As times blepharospasm may occur with dystonia affecting the mouth and jaw, or oromandibular dystonia. In oromandibular dystonia, the patient involuntarily grimaces, clenches the jaw muscles and sticks out the tongue. When blepharospasm and oromandibular dystonia occur concurrently, the disorder is called Meige’s syndrome. Patients with blepharospasm may experience continuing sensitivity to bright light and dry eyes.

Diagnosis of Blepharospasm

At present, there is no specific test for blepharospasm and, in most cases, laboratory results in patients with the disorder are normal. Blepharospasm is typically diagnosed on the basis of:

  • Patient history
  • Physical examination
  • Neurological evaluation

Medical diagnosis is necessary to distinguish blepharospasm from other conditions affecting the eyelids, such as infection, allergy, and other conditions resulting in muscular weakness or contractions.

Treatment of Blepharospasm

There is no current cure for blepharospasm but there are treatment possibilities. These include:

Oral Medications

Several medications have been found to be helpful in some cases of blepharospasm. These medications are in many different medication categories and are sometimes used off label since many have not yet been FDA approved for treating blepharospasm. They hold out hope, however, for effective treatment of this troubling disorder. Some of these medications may include: clonazepam, also known as Klonopin, lorazepam, also known as Ativan, haloperido, also known as Haldol, diazepam, also known as Valium, and zolpidem, also known as Ambien.


Injecting the affected eye muscles with botulinum toxin (BOTOX®), incobotulinumtoxinA (XEOMIN®), or abobotulinumtoxinA (DYSPORT®) is currently the most successful treatment for blepharospasm.
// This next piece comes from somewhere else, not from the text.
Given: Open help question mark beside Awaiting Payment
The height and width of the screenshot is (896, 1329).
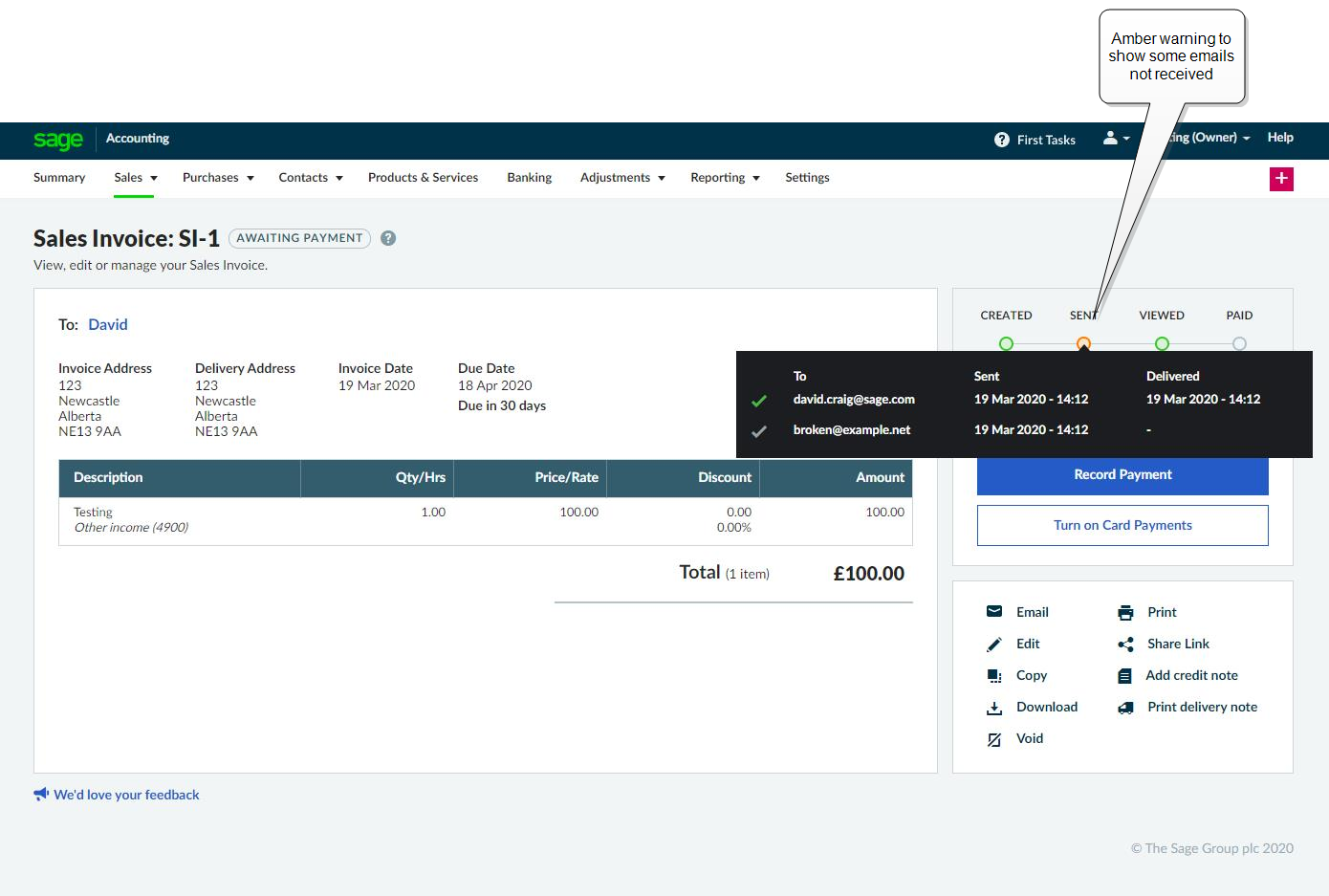Looking at the screenshot, I should point(388,238).
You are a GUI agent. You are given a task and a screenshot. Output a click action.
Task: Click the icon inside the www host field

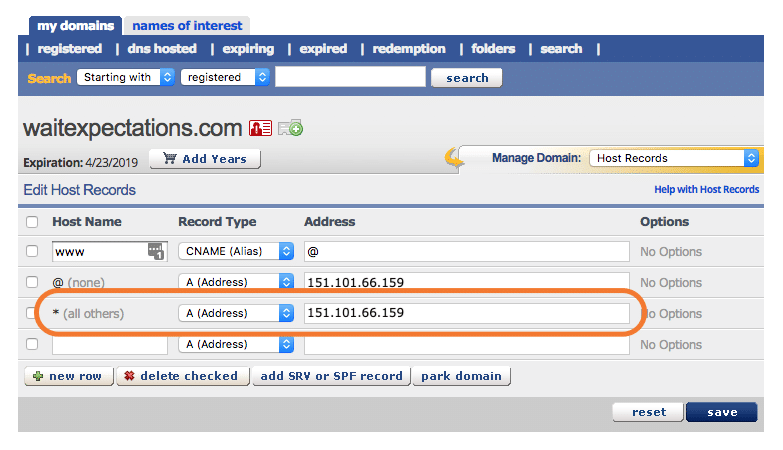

If medications and injections prove ineffective in treating blepharospasm, surgery may be recommended. The surgical procedure for this condition is called a myectomy. It involves removing portions of the affected muscles to relieve symptoms. Injections of botulinum toxin may be required after the surgery.

Deep Brain Stimulation

While still experimental, this method of treatment has demonstrated important possibilities in the treatment of blepharospasm.

Alternative Treatments

Sometimes alternative treatments are used, either alone or combined with prescribed medications or injections, to combat the symptoms of blepharospasm. These treatments may include: acupuncture, chiropractic care, biofeedback and nutritional therapy.

BOTOX® Cosmetic for Medical Use

Botulinum toxin, sold under the brand name BOTOX® Cosmetic, is a synthetic chemical that can be used to block nerve signals for treatment of a wide range of conditions. Although most commonly known for its cosmetic applications, BOTOX Cosmetic injections are an effective treatment for many medical conditions, including muscle spasm disorders such as blepharospasm, which results in forcible closure of the eyelids.

BOTOX Cosmetic injections are administered, with no need for anesthesia, directly into the affected muscle. The injection effectively blocks nerve signals sent to the muscle to prevent it from contracting and to reduce pain.

Patients may need anywhere from 1 to 10 injections during a single treatment session in order to successfully block nerve signals. The results of treatment are often most effective during the first 2 to 6 weeks after the injection and, according to the manufacturer, will last for up to 4 months. Results can be maintained through routine follow-up injections.